[PASSAGE]
━━━━━━━━━━━━━━━━

TRAILab / CaDDN

Categorical Depth Distribution Network for Monocular 3D Object Detection (CVPR 2021 Oral)
Apache License 2.0
359 stars 62 forks source link

Problems encountered when using multiple Gpus for training #95

Open 123456789live opened 2 years ago

123456789live commented 2 years ago

Dear author, I encountered this problem when using two gpu. How to solve this problem? (zq) omnisky@node01:/data01/zq/CaDDN/tools$ python -m torch.distributed.launch --nproc_per_node=2 train.py --launcher pytorch --batch_size 2 --cfg_file cfgs/kitti_models/CaDDN.yaml


Setting OMP_NUM_THREADS environment variable for each process to be 1 in default, to avoid your system being overloaded, please further tune the variable for optimal performance in your application as needed.

━━━━━━━━━━━━━━━━

[COLLECTED MATERIAL]
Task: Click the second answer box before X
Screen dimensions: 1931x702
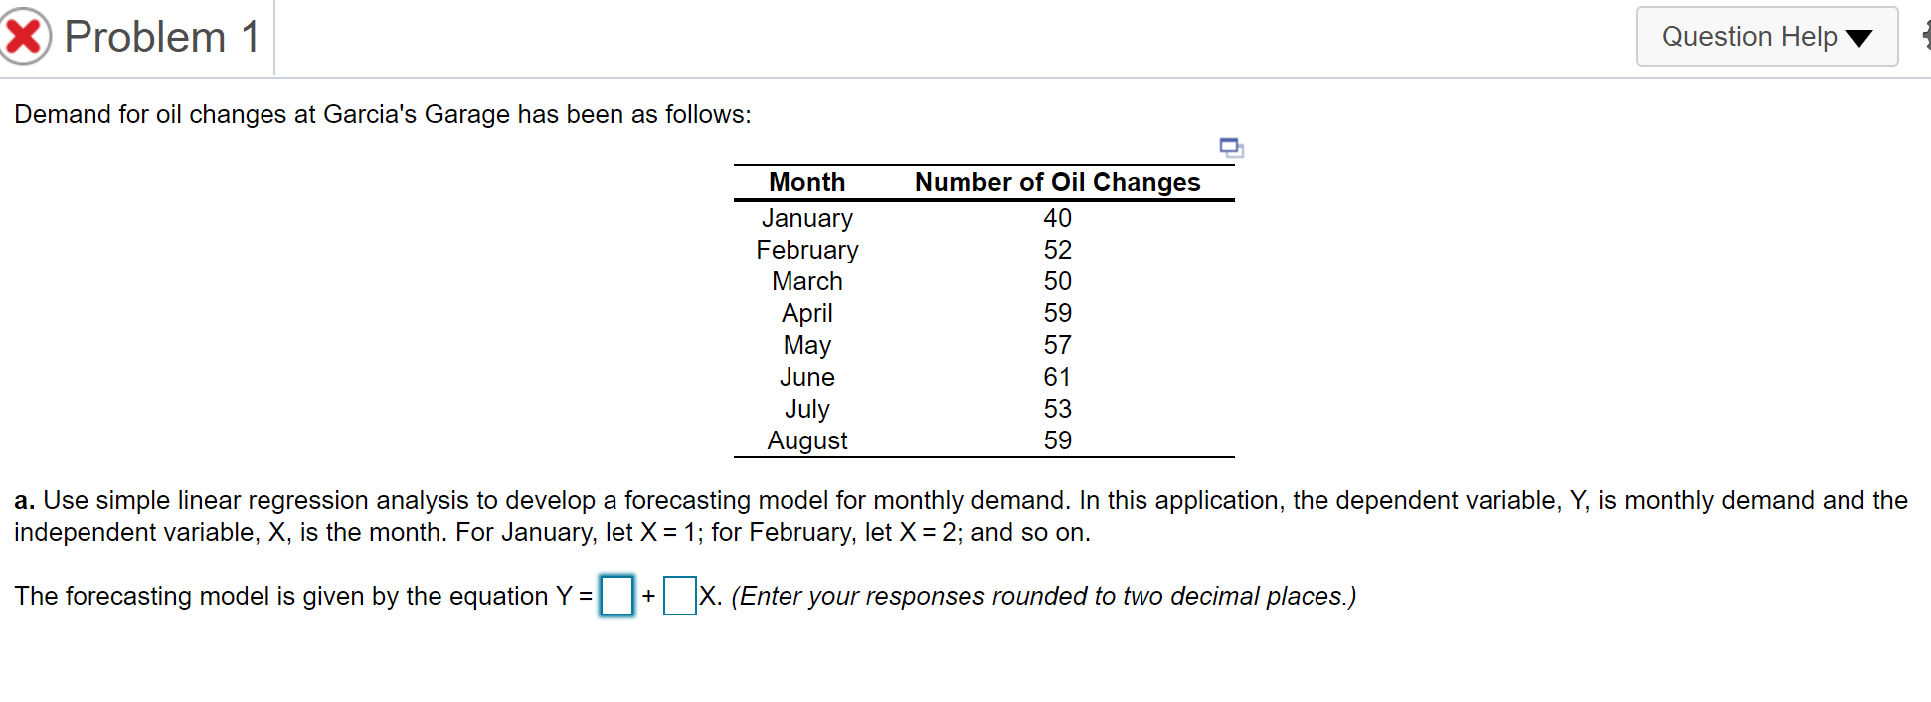Action: [x=678, y=597]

━━━━━━━━━━━━━━━━

[STATED PROBLEM A] In the CaDDN issue thread, what value is OMP_NUM_THREADS set to for each process by default?
[STATED PROBLEM B] Copy from the CaDDN issue thread the passage from "Categorical Depth Distribution" up to and including "application as needed.".

[CORRECT OUTPUT A] 1

[CORRECT OUTPUT B]
Categorical Depth Distribution Network for Monocular 3D Object Detection (CVPR 2021 Oral)
Apache License 2.0
359 stars 62 forks source link

Problems encountered when using multiple Gpus for training #95

Open 123456789live opened 2 years ago

123456789live commented 2 years ago

Dear author, I encountered this problem when using two gpu. How to solve this problem? (zq) omnisky@node01:/data01/zq/CaDDN/tools$ python -m torch.distributed.launch --nproc_per_node=2 train.py --launcher pytorch --batch_size 2 --cfg_file cfgs/kitti_models/CaDDN.yaml


Setting OMP_NUM_THREADS environment variable for each process to be 1 in default, to avoid your system being overloaded, please further tune the variable for optimal performance in your application as needed.